Premium
A novel ribonuclease with HIV‐1 reverse transcriptase inhibitory activity purified from the fungus Ramaria formosa
Author(s) -
Zhang Rui,
Tian Guoting,
Zhao Yongchang,
Zhao Liyan,
Wang Hexiang,
Gong Zhiyuan,
Ng Tzi Bun
Publication year - 2015
Publication title -
journal of basic microbiology
Language(s) - English
Resource type - Journals
SCImago Journal Rank - 0.58
H-Index - 54
eISSN - 1521-4028
pISSN - 0233-111X
DOI - 10.1002/jobm.201300876
Subject(s) - ribonuclease , chromatography , size exclusion chromatography , chemistry , polyacrylamide gel electrophoresis , sepharose , molecular mass , sodium dodecyl sulfate , cellulose , gel electrophoresis , ion chromatography , biochemistry , enzyme , rna , gene
A purification protocol that encompassed anion exchange chromatography (EC) on DEAE‐cellulose, cation EC on CM‐cellulose, anion EC on Q‐Sepharose, and fast protein liquid chromatography‐gel filtration of Superdex 75 was used to isolate a ribonuclease from dried fruiting bodies of Ramaria formosa . The ribonuclease was unadsorbed on CM‐cellulose but adsorbed on both DEAE‐cellulose and Q‐Sepharose.
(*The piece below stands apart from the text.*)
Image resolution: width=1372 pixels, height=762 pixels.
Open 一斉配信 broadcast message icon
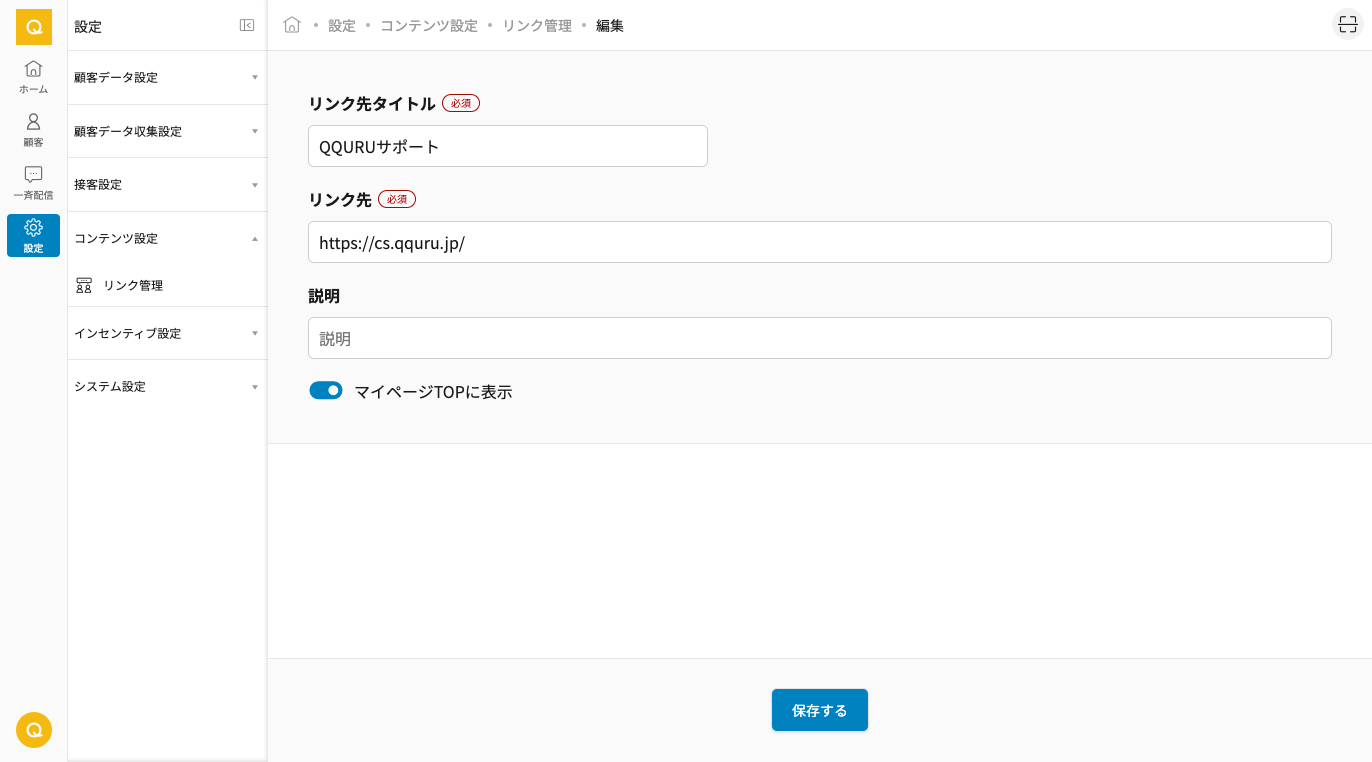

It displayed a molecular mass of 29‐kDa in both gel filtration and sodium dodecyl sulfate–polyacrylamide gel electrophoresis. The ranking of its ribonucleolytic activity toward polyhomoribonucleotides was poly(U) > poly(C) > poly(G) > poly(A). It exhibited a pH optimum of pH 5 and a temperature optimum at 60 °C. The ribonuclease inhibited HIV‐1 reverse transcriptase with an IC 50 of 3 µM.